Mais avec la fin des reports et de mesures de stimulation économique, « nous voyons la tendance ralentir ces derniers temps et nous prévoyons davantage de stress dans les dossiers de crédit », avance Pamela Dodaro, chef du crédit, Groupe des solutions innovantes, chez TransUnion Canada.

On a déjà observé cet effet à retardement dans le passé, lorsque des catastrophes naturelles ont déclenché une vague des reports de paiement. « Il y a une baisse des défauts de paiement pendant six mois.
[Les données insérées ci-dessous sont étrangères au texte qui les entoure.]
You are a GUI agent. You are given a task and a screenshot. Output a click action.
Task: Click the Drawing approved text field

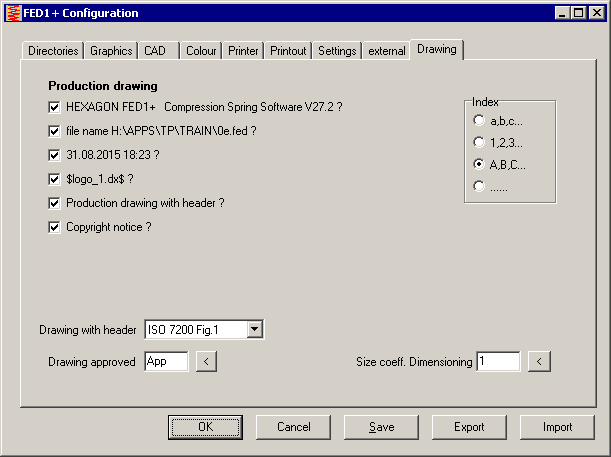pyautogui.click(x=165, y=362)
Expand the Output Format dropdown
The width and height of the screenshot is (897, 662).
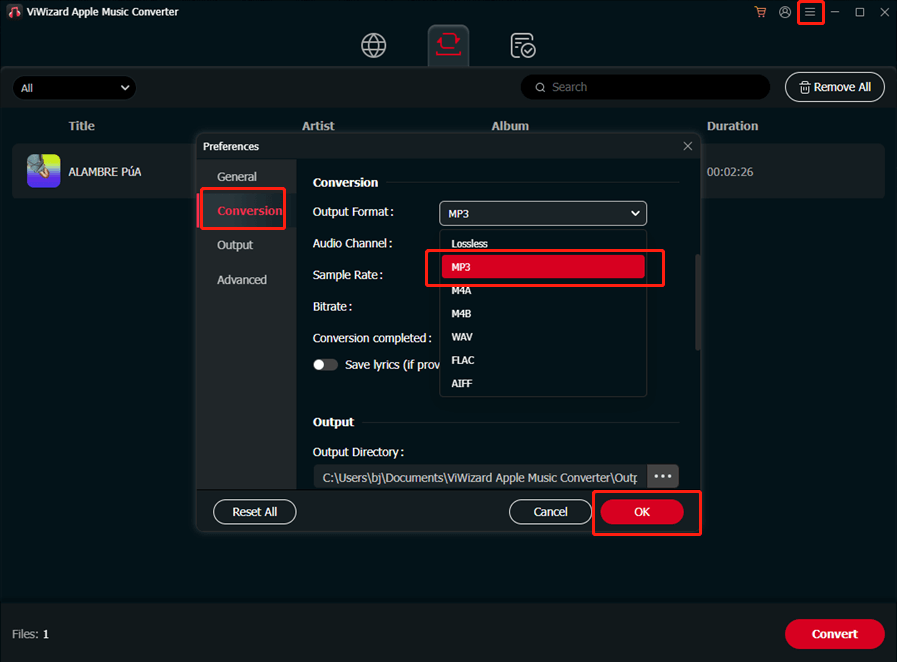point(543,213)
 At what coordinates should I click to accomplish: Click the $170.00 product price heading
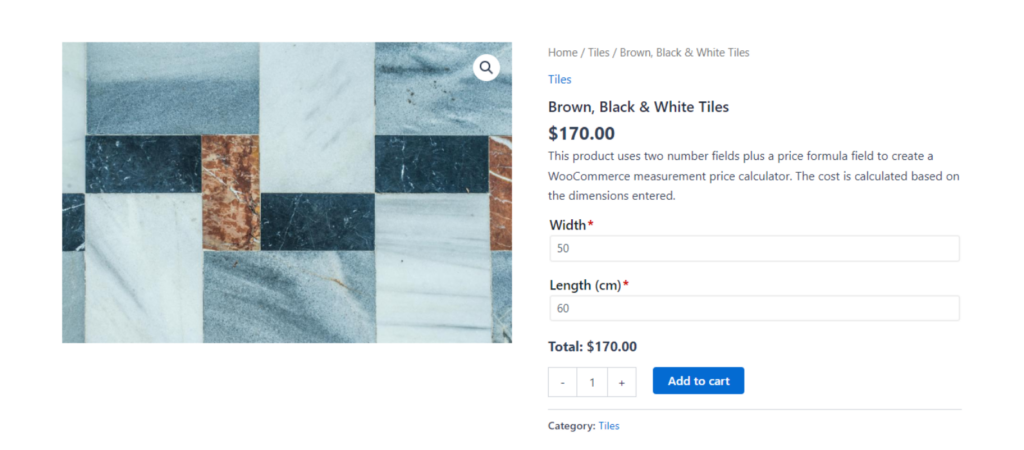pyautogui.click(x=581, y=133)
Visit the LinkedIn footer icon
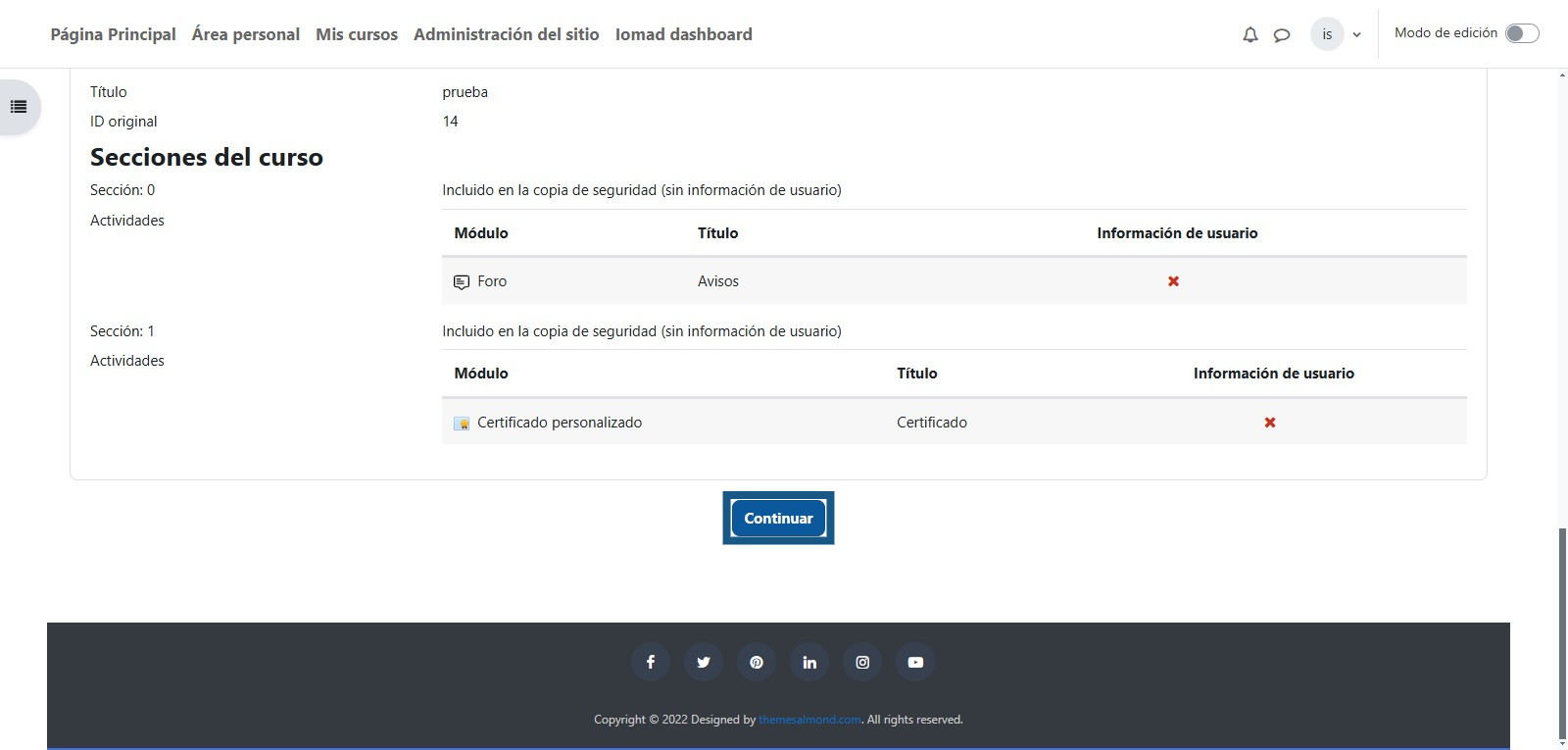 [x=809, y=663]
Mais un an plus tard, les effets se font ressentir », rapporte Pierre Fortin, président du réseau de syndics Jean Fortin.

Lui aussi a rencontré des consommateurs qui se sont vu refuser un prêt après avoir obtenu un report de paiement. « J’ai peur que les institutions soient beaucoup plus sévères pour les consolidations de dettes. C’est le gros problème que j’entrevois », s’inquiète le syndic.

La consolidation est une solution efficace pour donner de l’oxygène aux consommateurs étouffés par leurs dettes. Ils peuvent alléger leur budget en regroupant toutes leurs dettes en un seul prêt qui leur coûte moins cher d’intérêts que leurs cartes de crédit à 20 % et plus.

Ce serait dommage que cette porte se referme pour ceux qui ont eu recours à un report de paiement.